▶ _Directions_
[1] Summarize the SH I/O patch in two sentences.
[2] Write out the SH I/O patch starting at "This introduces a" and ending at "board update patches..", substituting "platform-specific" for "board-specific" throughout.

▶ _Source excerpt_

## Begin

[PATCH] sh: I/O routine cleanups and ioremap() overhaul

This introduces a few changes in the way that the I/O routines are defined on
SH, specifically so that things like the iomap API properly wrap through the
machvec for board-specific quirks.

In addition to this, the old p3_ioremap() work is converted to a more generic
__ioremap() that will map through the PMB if it's available, or fall back on
page tables for everything else.

An alpha-like IO_CONCAT is also added so we can start to clean up the
board-specific io.h mess, which will be handled in board update patches..

Signed-off-by: Paul Mundt <lethal@linux-sh.org>
Signed-off-by: Andrew Morton <akpm@osdl.org>
Signed-off-by: Linus Torvalds <torvalds@osdl.org>
diff --git a/arch/sh/kernel/io.c b/arch/sh/kernel/io.c
index d9932f2..71c9fde 100644
--- a/arch/sh/kernel/io.c
+++ b/arch/sh/kernel/io.c
@@ -2,58 +2,73 @@
  * linux/arch/sh/kernel/io.c
  *
  * Copyright (C) 2000  Stuart Menefy
+ * Copyright (C) 2005  Paul Mundt
  *
  * Provide real functions which expand to whatever the header file defined.

## End

▶ _Supplied information_
## Begin

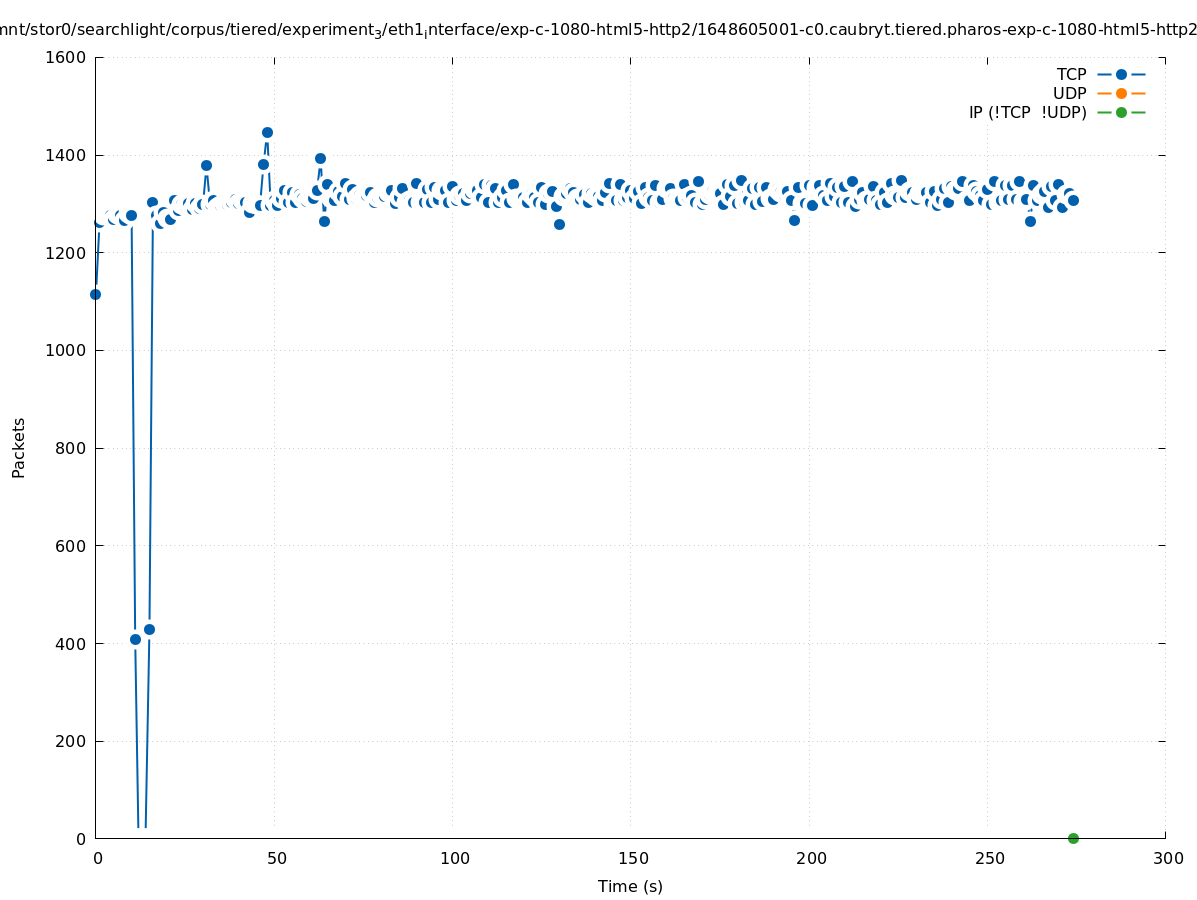Click the orange UDP legend marker

coord(1121,94)
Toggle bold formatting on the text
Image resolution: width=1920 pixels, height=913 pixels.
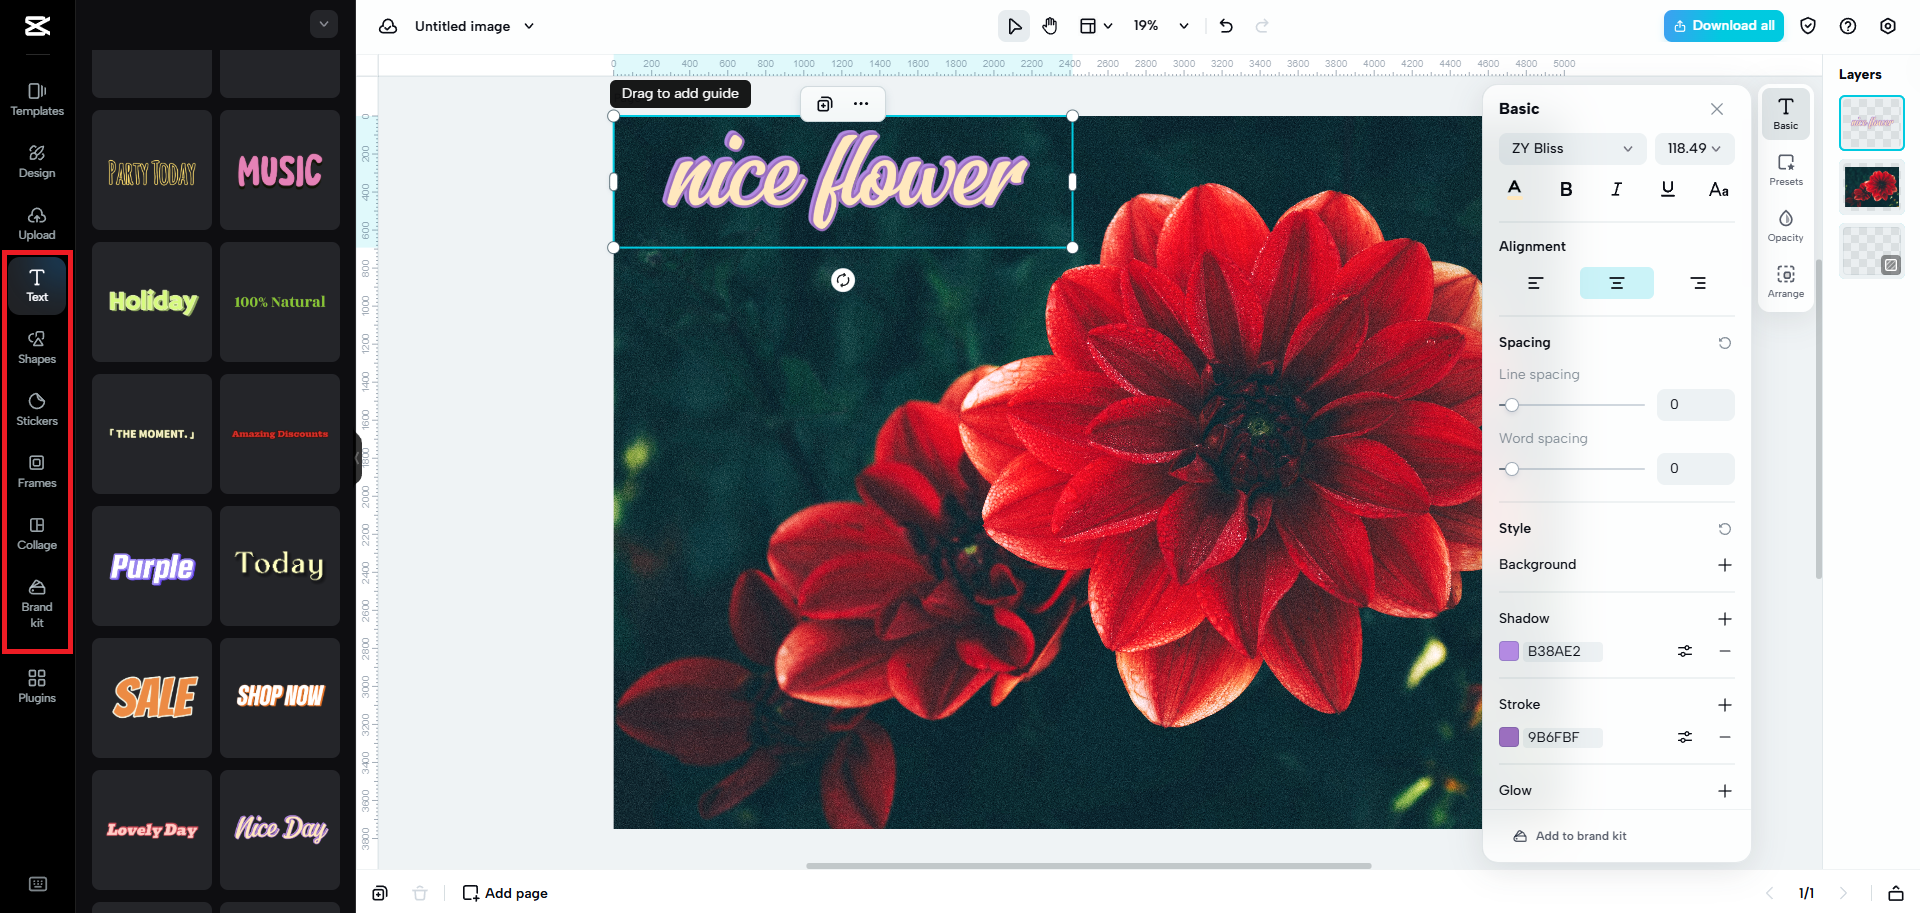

## End

▶ _Expected answers_
[1] The patch changes how I/O routines are defined on SH so that interfaces such as the iomap API properly wrap through the machvec for board-specific quirks. It also converts the old p3_ioremap() work into a more generic __ioremap() that maps through the PMB when available and falls back on page tables otherwise, and it adds an alpha-like IO_CONCAT to start cleaning up the board-specific io.h mess.

[2]
This introduces a few changes in the way that the I/O routines are defined on
SH, specifically so that things like the iomap API properly wrap through the
machvec for platform-specific quirks.

In addition to this, the old p3_ioremap() work is converted to a more generic
__ioremap() that will map through the PMB if it's available, or fall back on
page tables for everything else.

An alpha-like IO_CONCAT is also added so we can start to clean up the
platform-specific io.h mess, which will be handled in board update patches..